Выбрать главу

В тот метельный январский вечер Ляжкина пришла часа за два до начала занятий, в демонстрационном зале трудилась: что-то там убрала, помогла расста­вить. А сейчас она стояла у дверей ведущего в зал коридорчика, улыбалась. В ответ на игривый вопрос Леонова тихонько кивнула: да, меры безопасности приняты.

Идем коридорчиком; как всегда, гуськом друг за другом. Вошли в зал, озираемся. В почти полной темноте неуверенный голос, с кавказским акцентом:

— Ничево нэ понимаю, зачэм зоопарк под землей?

— Ой, и правда! — Это кто-то из девушек, Люциферова, кажется: говорит она низким контральто, у нее тяжелые, красные руки прачки. Кажется, попала она сюда по знакомству: папа ее — член какой-то высокопоставленной коллегии, возможно, что и коллегии КГБ. Оказывается, даже для того, чтобы несколько часов в месяц в виде кариатиды или Зои Космодемьянской на морозе или под дождем проторчать, нужны связи, вульгарный блат.

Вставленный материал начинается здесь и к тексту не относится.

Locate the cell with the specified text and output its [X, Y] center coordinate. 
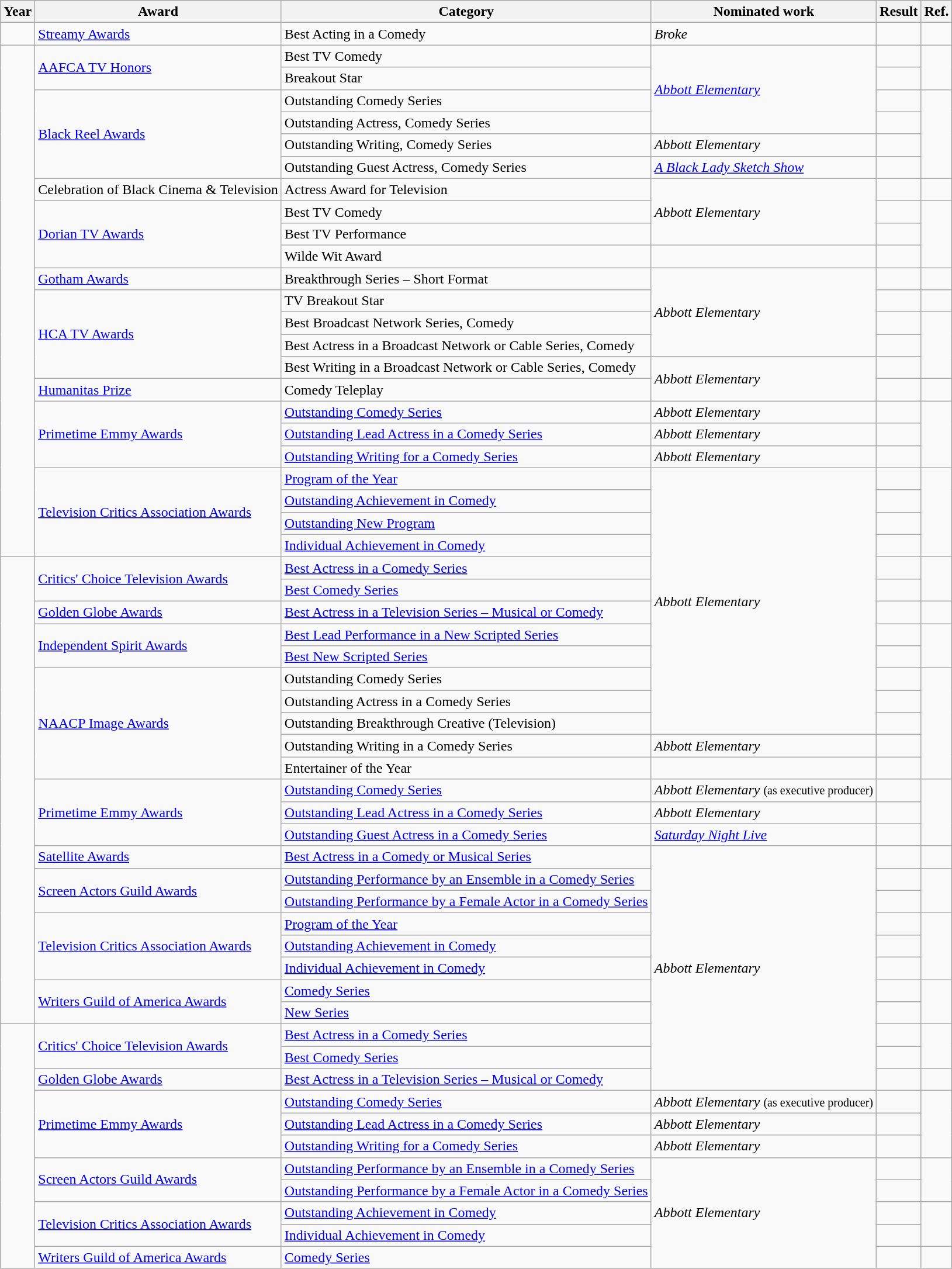
Streamy Awards [158, 34]
AAFCA TV Honors [158, 67]
Breakout Star [466, 78]
Ref. [936, 12]
Category [466, 12]
Actress Award for Television [466, 189]
Year [18, 12]
Gotham Awards [158, 279]
Humanitas Prize [158, 390]
Best Actress in a Broadcast Network or Cable Series, Comedy [466, 345]
Best Lead Performance in a New Scripted Series [466, 634]
Best Writing in a Broadcast Network or Cable Series, Comedy [466, 368]
Broke [763, 34]
Best TV Performance [466, 234]
NAACP Image Awards [158, 723]
Dorian TV Awards [158, 234]
Outstanding Writing in a Comedy Series [466, 746]
TV Breakout Star [466, 301]
Saturday Night Live [763, 835]
Satellite Awards [158, 857]
Outstanding Guest Actress, Comedy Series [466, 167]
Outstanding New Program [466, 523]
Black Reel Awards [158, 134]
Outstanding Breakthrough Creative (Television) [466, 723]
Entertainer of the Year [466, 768]
Best New Scripted Series [466, 657]
Outstanding Actress, Comedy Series [466, 123]
New Series [466, 1013]
Outstanding Actress in a Comedy Series [466, 701]
A Black Lady Sketch Show [763, 167]
Best Acting in a Comedy [466, 34]
Award [158, 12]
Wilde Wit Award [466, 256]
Independent Spirit Awards [158, 645]
Celebration of Black Cinema & Television [158, 189]
Breakthrough Series – Short Format [466, 279]
Comedy Teleplay [466, 390]
Best Broadcast Network Series, Comedy [466, 323]
HCA TV Awards [158, 334]
Outstanding Guest Actress in a Comedy Series [466, 835]
Result [899, 12]
Nominated work [763, 12]
Outstanding Writing, Comedy Series [466, 145]
Best Actress in a Comedy or Musical Series [466, 857]
Pinpoint the cell where the given text exists, returning its (X, Y) midpoint coordinate. 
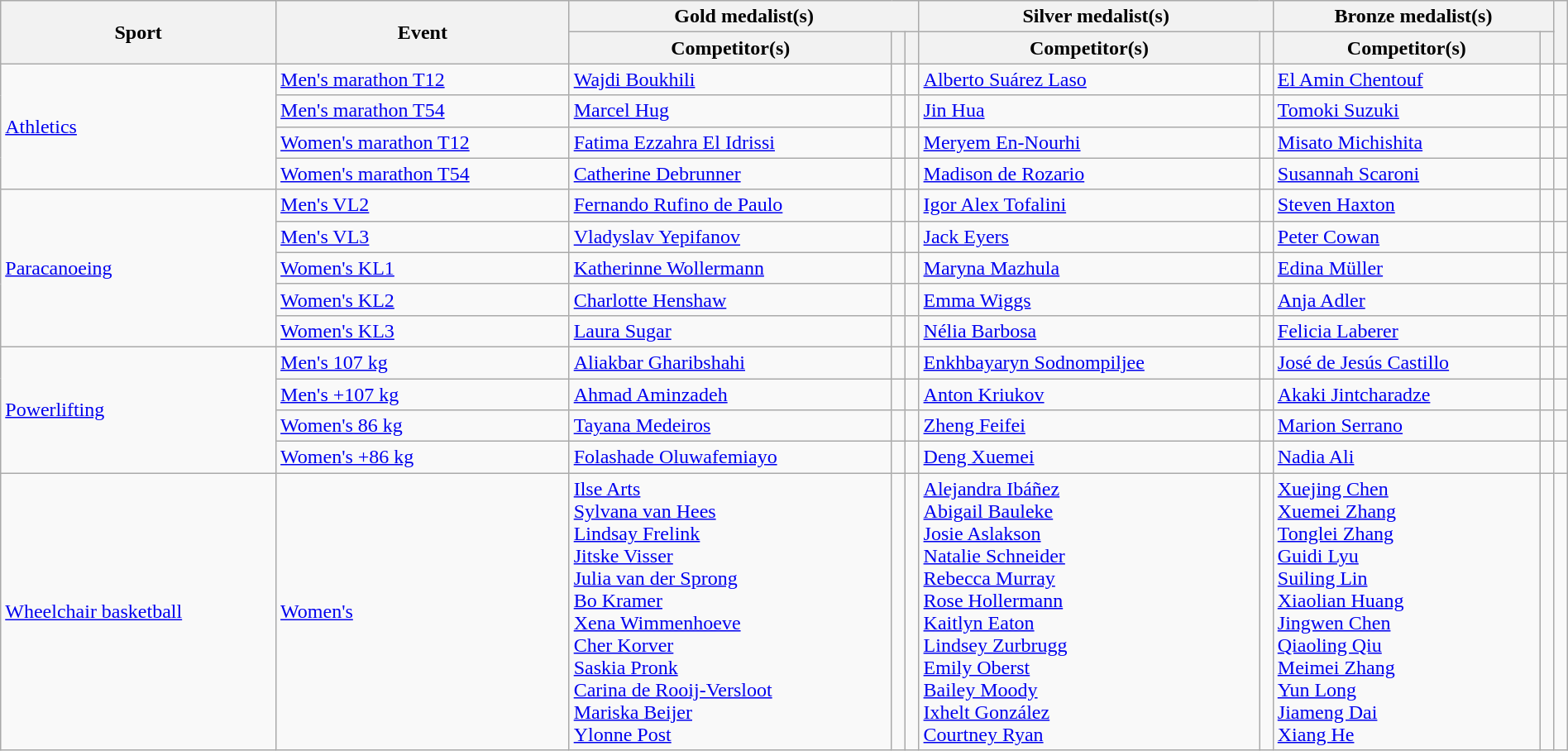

И богинь античных, мне говорили, все-то больше по блату лабают генеральские дочки да внучки; разде­ваться, оказывается, им очень и очень нравится, сбор психоэнергии у них гаранти­рован. В Ленинграде, конечно, не сахар: настоишься в Летнем саду, натерпишься всякого. А в Москве все больше под крышей, в музее: чисто, тихо, тепло. Плохо, что ли? Но для этого нужен блат, и немалый.

Люба ойкнула, а Леонов в ответ хохотнул:

— Зоопарк? Ух ты, догадливые какие! По запаху догадались, что ли?

Вспыхнул свет. Был он мягче, чем в прошлый раз, когда здесь, в просмотро­вом зале, плясали разудалые Лукичи; с потолка, из-за балок, лился поток лучей.

Мы замерли. Мы, оказывается, стояли на возвышении, как бы на небольшой эстраде. Тесно: впереди нас ограда из стальных серебристых прутьев, прутья плавно изгибаются вверху, они загнуты внутрь ограды. Над головами тоже ограда: мы как бы в клетке. Девушки щебечут, и сходство наше с птичками в клетке становится от этого уж совершенно явным.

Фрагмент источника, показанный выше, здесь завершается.